---------- Extract to read

What about Nitrogen? it has 5 electrons in the outer shells, two paired up in one sp3 orbital and three for bonding in the other three. We call the paired up electrons the 'lone pair'. If we try to bring two Ns together, the negative charges of the lone pair will repel, making very weak bonds (~40 Kcal/mol). Also, N tends to make N3 (with a triple-bond) because is a lot more favourable (~250 Kcal/mol) in a rather explosive way. If we look at Boron, it has empty valence shells (electron deficient - there are only three electrons for four valence orbitlas). Again, weak bonds unsuitable for biomolecules. If we go down (Al, Si, P, S), we already saw we get bigger atoms that make weaker bonds.
Lets take a look at carbon. It is the smallest atom that can make 4 bonds. In doing so, it fills up all of its valence orbitals. Also, since it is small the bonds it can make with other carbon atoms are pretty OK energetically (in the boundary of 90 Kcal/mol). Therefore, carbon is the only compound that can make large polymers. Since we can have up to four other atoms (either carbon or others) bound to each carbon atom, we have the posibility to branch out. These turns out to be good in terms of possible compounds - From all the compouds known to man, approximatelly 90% are carbon (organic) compounds...
6. What types of bonding do we observe in biological molecules? What is the mechanical behavior of different bond types?
We have single or s bonds, which direct electron charge along a single line that connects the nuclei. An example is the sp3 hybridization of the bonding orbitals in ethane. The most important features of single bonds are:
THEY ARE RELATIVELY WEAK
THEY PERMIT FREE ROTATION
Molecules that include rotatable bonds are able to adopt multiple conformations. We'll see about this next time.
Then we have p bonds, which place electron density on either side of a plane of symmetry of a molecule - simple examples are the double bond (see ethylene) and aromatic rings (see benzene). In the case of carbon, they are formed with the p orbitals. We always have a s bond first (formed either by an sp2 or sp hybridized carbon), and then the p bond. The most important features of these bonds:
THEY ARE RELATIVELY STRONG
THEY DO NOT PERMIT FREE ROTATION
In each case, we can represent the bond by a mechanical model. This is a representation using spring-like elements. We can also include rotational barriers in our models.

--------------------
---------- Given material

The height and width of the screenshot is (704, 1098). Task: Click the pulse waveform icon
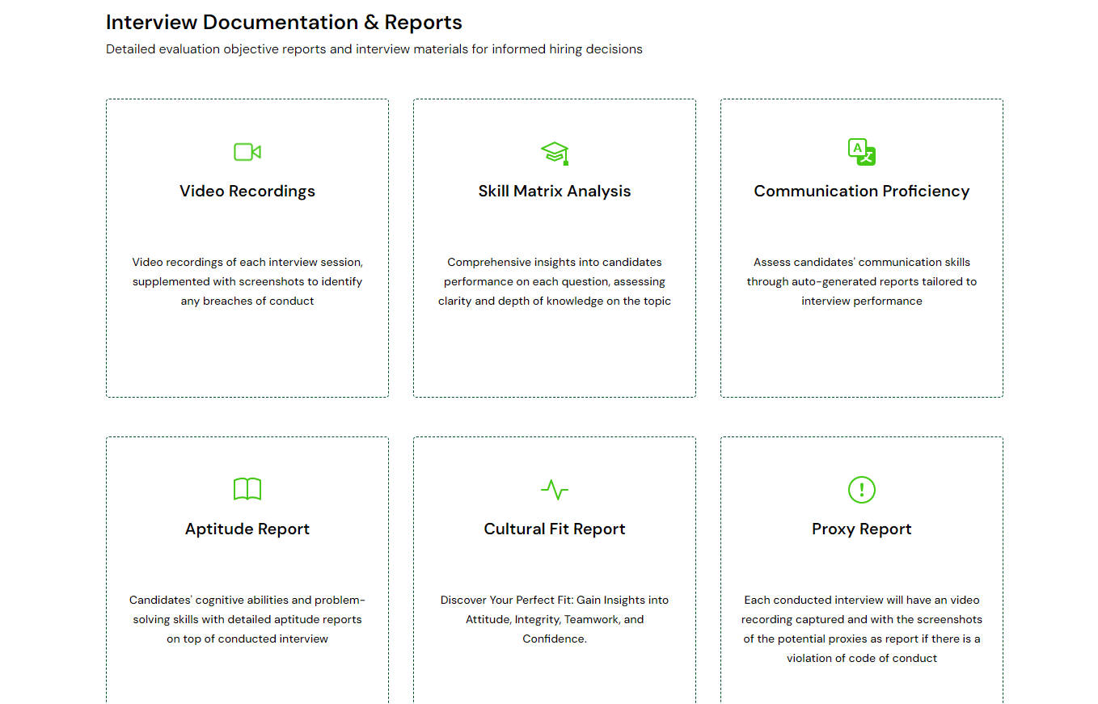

--------------------

**Aim of the task:**
According to the passage on chemical bonding, roughly what share of all compounds known to man are carbon compounds? The material is separate from the passage on chemical bonding and has no connection to it.

**Response:**
Approximately 90%.